After the departure of the last ships, far sooner than was really necessary, an uneasy calm settled on the Channel Islands broken by air raids on both Guernsey and Jersey, where lorries loaded with tomatoes were mistaken for military vehicles and nearly 40 people were killed. But The Battle of the Tomatoes was not repeated and for the rest of the war the few civilians killed on the Channel Islands were the victims of British bombs aimed at German shipping and fortifications. The demilitarising of the Islands was now, too late, announced to the world and two days later, on Sunday 30th June, the first Germans landed on Guernsey. Their commander obligingly agreed to enter the house of the Attorney General by the side door to avoid waking his children, who were sleeping in the hall, and on Jersey the immaculately, dressed and monocled German officers formally accepted the surrender of the Island from the governor even though he was dressed in his oldest gardening clothes.
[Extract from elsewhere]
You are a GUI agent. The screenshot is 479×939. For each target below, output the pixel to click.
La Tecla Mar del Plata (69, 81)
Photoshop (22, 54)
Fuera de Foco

Later encounters between the Islands authorities and the Germans were marked by much military saluting and civilian hand-shaking. One leading member of the States, the Guernsey parliament, insisted there must be no thought of any kind of resistance and the Attorney General appealed to its members to make this occupation... a model to the world, with the strictest conformity with orders and regulations issued by the German commandant and the civil authorities.
Remembering that the Channel Islands had been abandoned to their fate by the British government and that people there were, like those in the other occupied countries, still stunned by the speed of the German victory, it is not hard to understand the reason for this policy. But the line between non-resistance and active co-operation was clearly hard to draw and it is hardly a matter for pride that the Channel Islands should have been the only enslaved country without a resistance movement, though one can feel grateful that as a result they were spared the murders, massacres and atrocities which marked German rule elsewhere. The price that had to beor at any rate waspaid was that in the Channel Islands British civilians, however unwillingly, raised food to feed German troops, built emplacements for German guns, and oiled ammunition for use in invading the British Isles.